続いて「修身・日本歴史および地理の授業停止に関する件」という指令が出された。
「修身」とは今の「道徳」にあたり、「身を正しく修め、立派な行いをするように努める」が目的であったが、「教育勅語」を拠り所にしているという理由で停止させた。
また日本の歴史や地理は「日本神話」とのつながりがあるとして授業停止させたのである。
次が「当用漢字表の実施に関する件」と「現代仮名づかいの実施に関する件」という指令である。
漢字の制限と表音式仮名づかいを日本人に強制したものである。
占領軍にとって日本語を少しでも習得しやすいようにすると同時に、日本の言語文化における戦前と戦後を分断する狙いがあった。

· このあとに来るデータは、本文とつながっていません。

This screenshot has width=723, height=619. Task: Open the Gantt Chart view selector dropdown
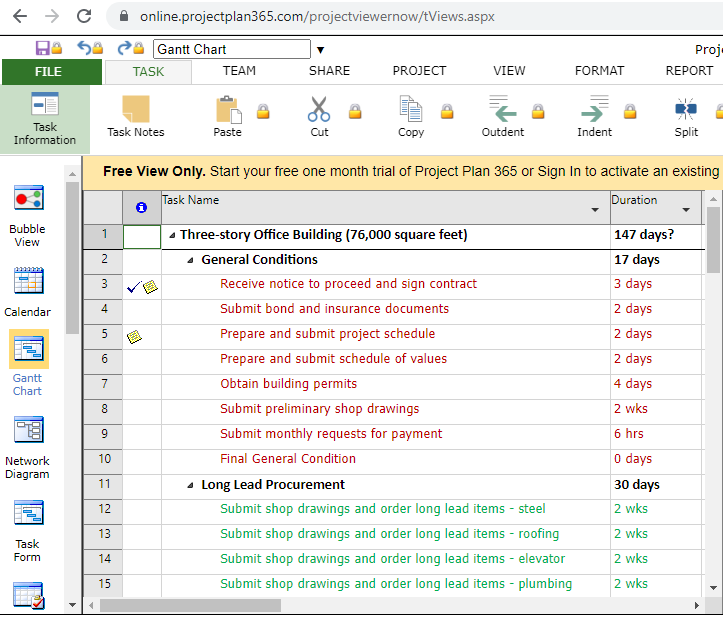pyautogui.click(x=320, y=50)
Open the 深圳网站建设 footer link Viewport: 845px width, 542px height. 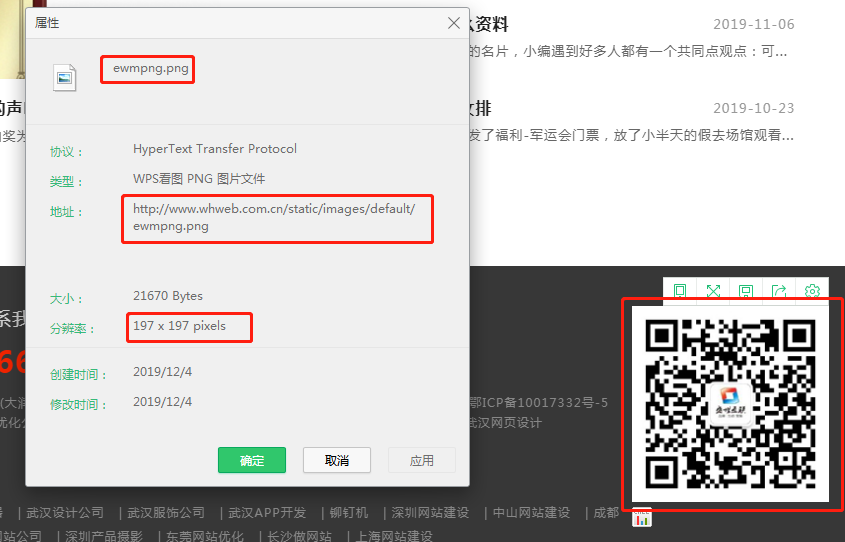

この指令で、「日本語」という言葉によってつながれてきた戦前までの日本人と、戦後の日本人の精神的な連続性が断ち切られたのである。
人間は言葉でものを考えるので、言葉を変えられたと言うことは、思考そのものを変えられたのである。
このようにGHQは様々な指令を発して、日本人の思想信条やものの考え方をねじ曲げる政策を実施した。
米国の対日占領の目的は、 日本という国が二度と米国に歯向かうことがないように、日本人の精神を改造し、日本という国の徹底した弱体化をはかることにあった。
米国は日本人の強さの源泉を、祖国の歴史に対する誇りと肉親同胞や郷土に対する深い愛情の二つにあると分析した。
だから日本人を腰抜けにするには、その二つを徹底的に破壊することだと考えた。
前者に対して、今日「自虐史観」と呼ばれる歴史観の刷り込みを行い、そして後者に関しては「民主主義」と「個人の自由」の尊重を盾に「家制度」を排斥したのである。